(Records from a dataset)
** BEGIN **

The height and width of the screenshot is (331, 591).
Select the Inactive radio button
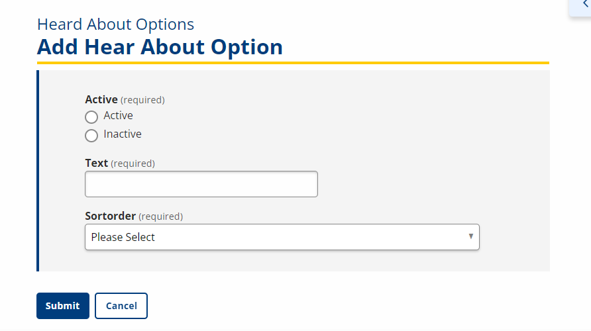[91, 136]
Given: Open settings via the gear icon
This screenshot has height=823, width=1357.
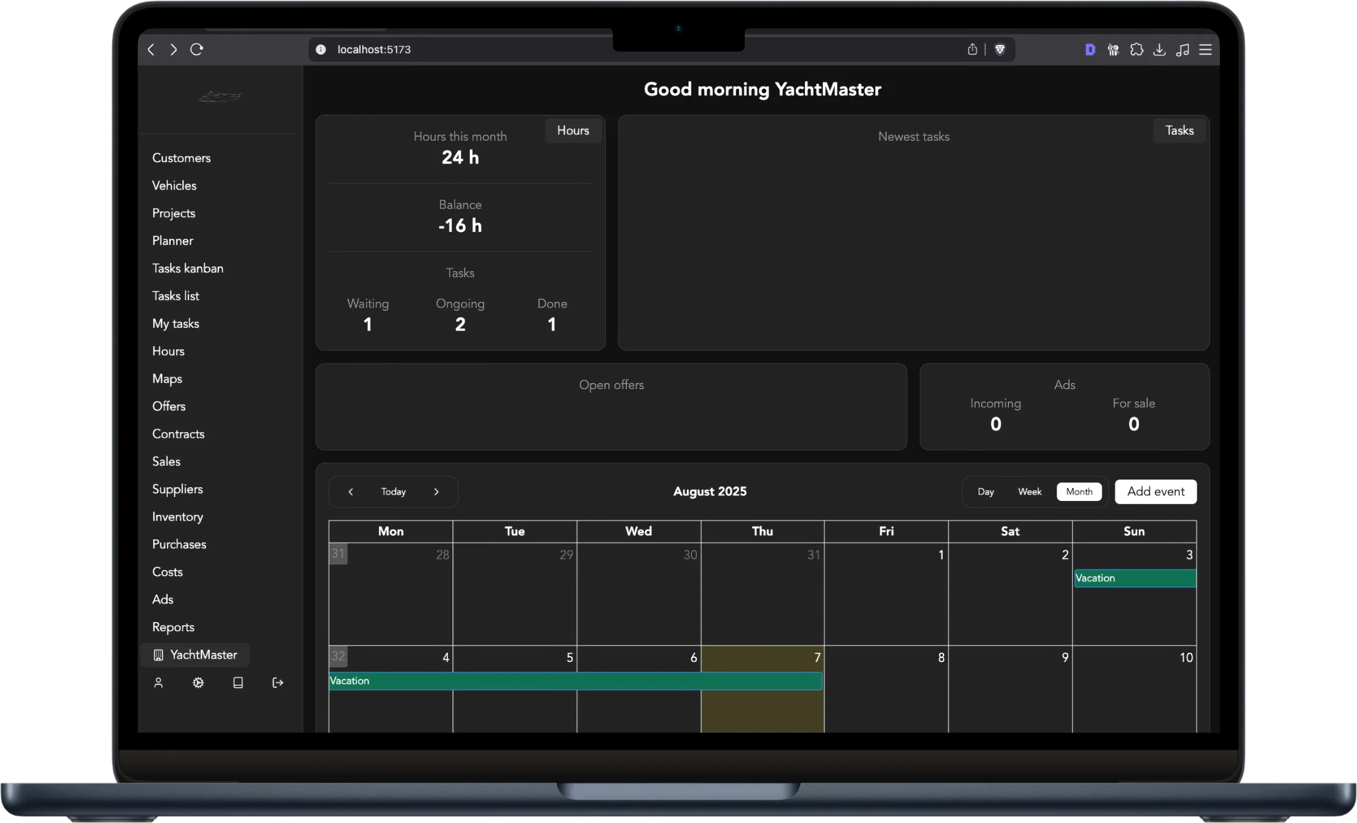Looking at the screenshot, I should (x=197, y=682).
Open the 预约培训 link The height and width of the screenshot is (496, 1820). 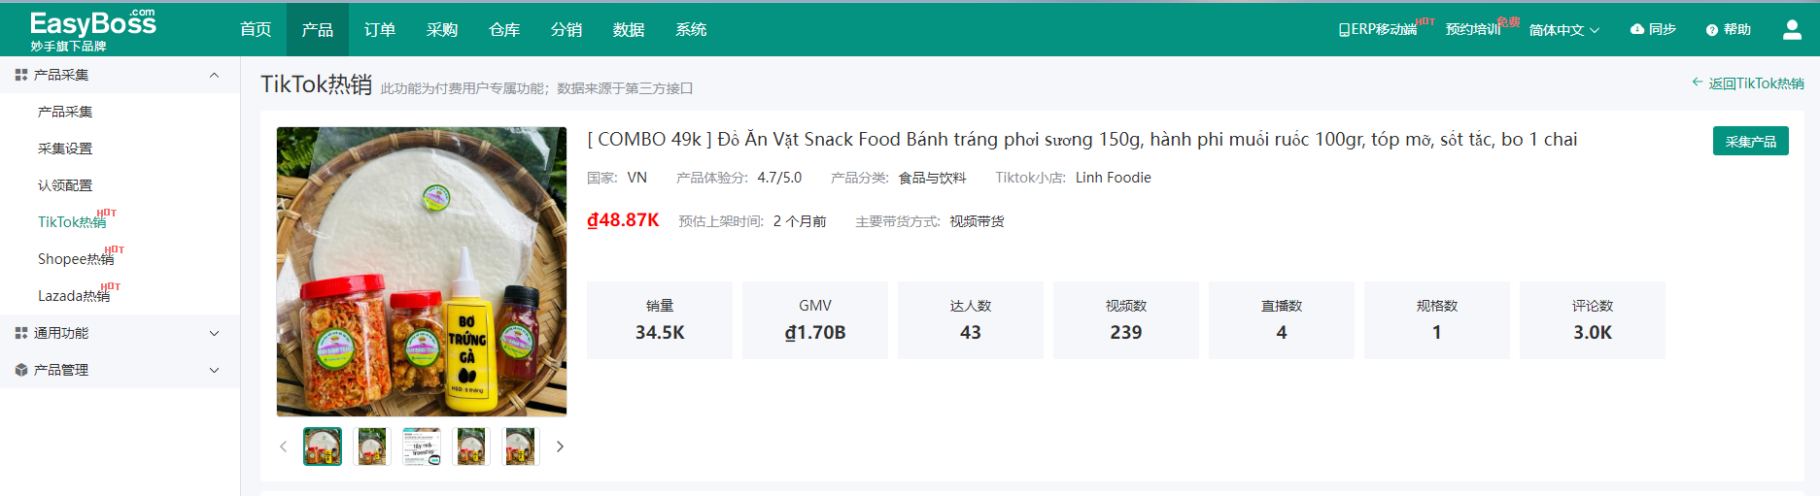[1473, 29]
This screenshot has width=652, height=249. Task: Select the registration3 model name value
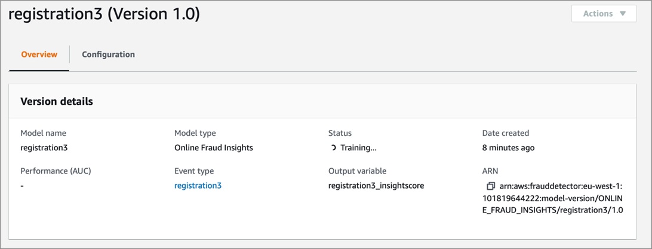[44, 148]
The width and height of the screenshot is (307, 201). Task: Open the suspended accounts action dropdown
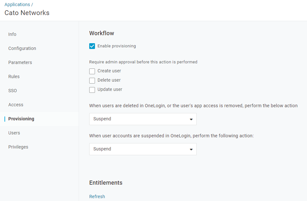click(143, 149)
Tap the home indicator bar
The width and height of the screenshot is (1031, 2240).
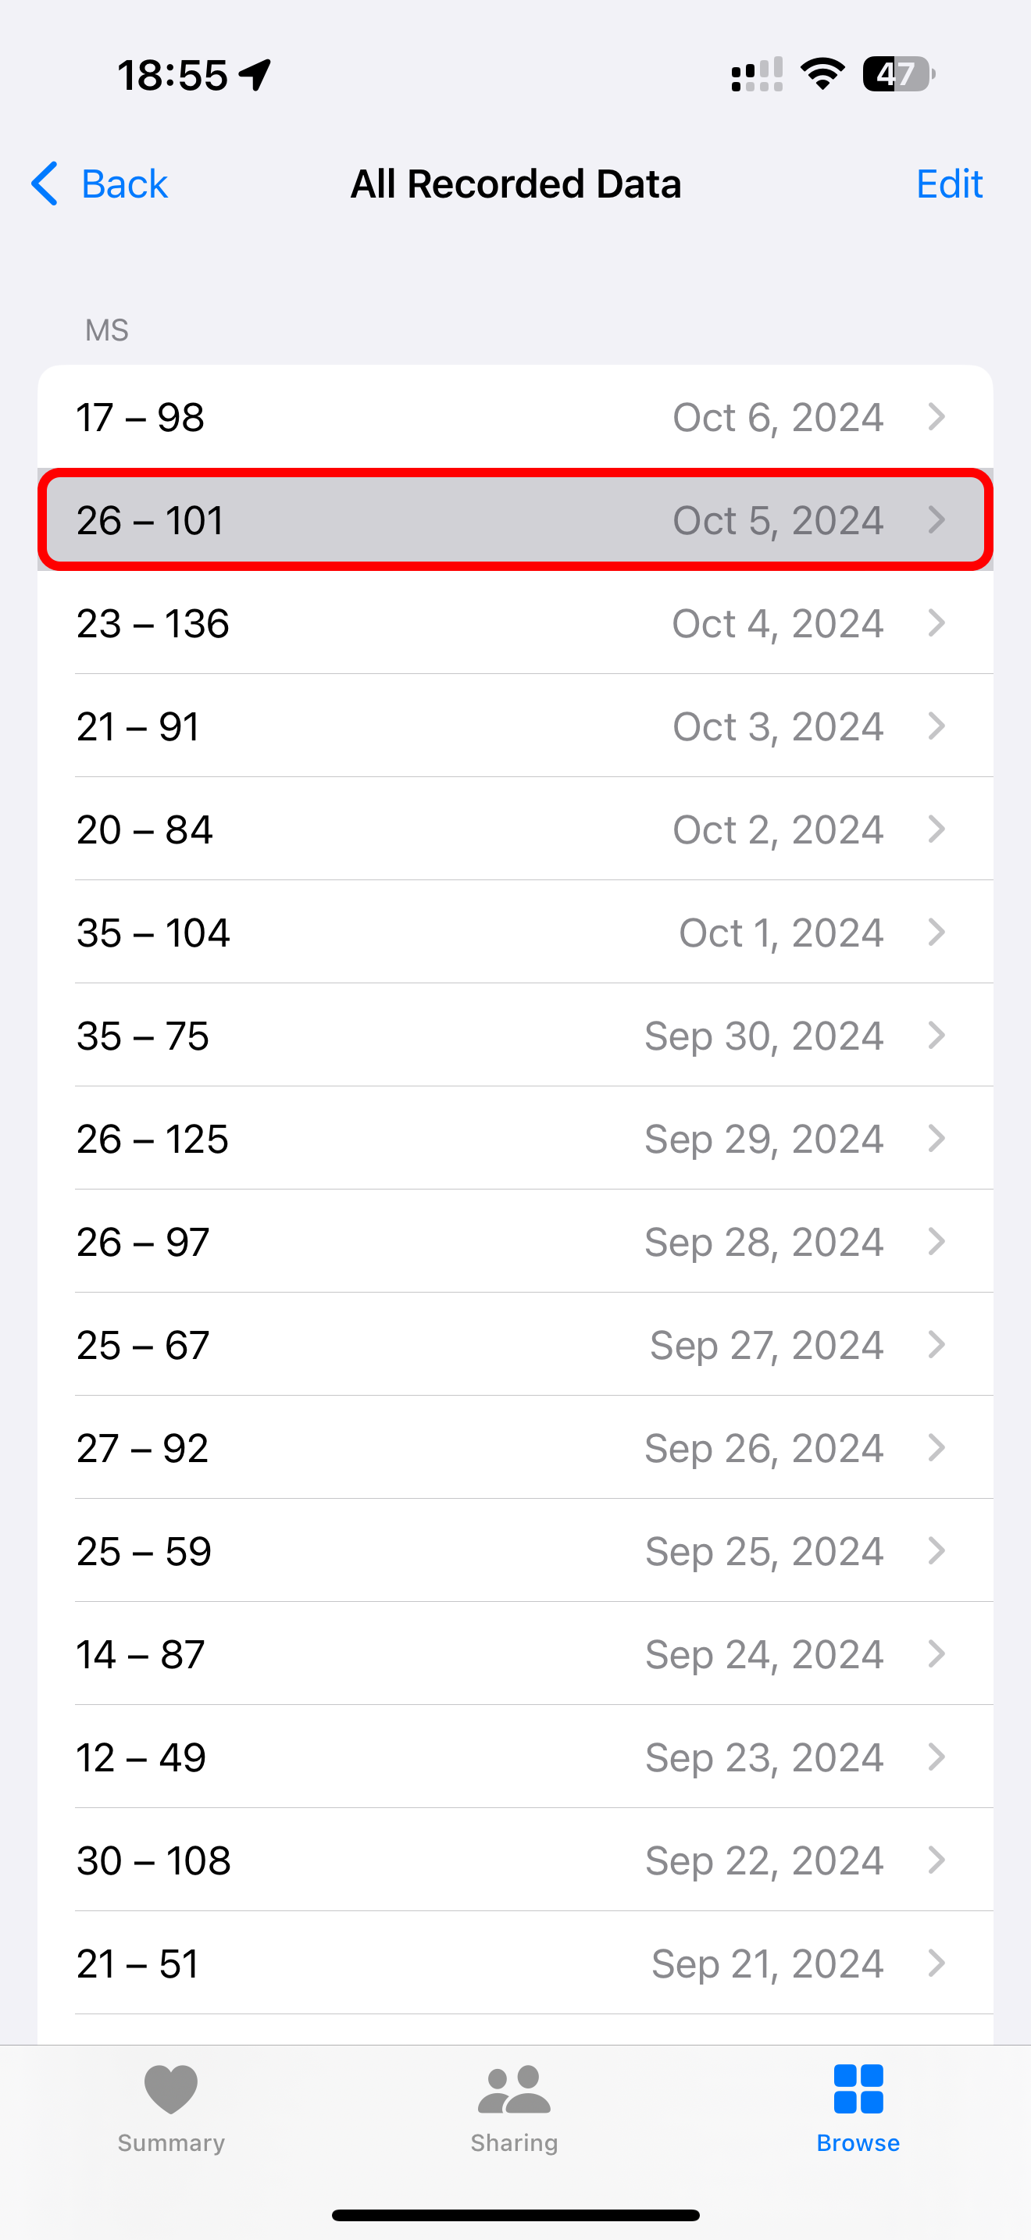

** END **

WORK TO DO:
Extract each line of the records that contains the word "This".

EXERCISE ANSWER:
This screenshot has height=823, width=1357.
This screenshot has width=652, height=249. Task: Select the registration3 model name value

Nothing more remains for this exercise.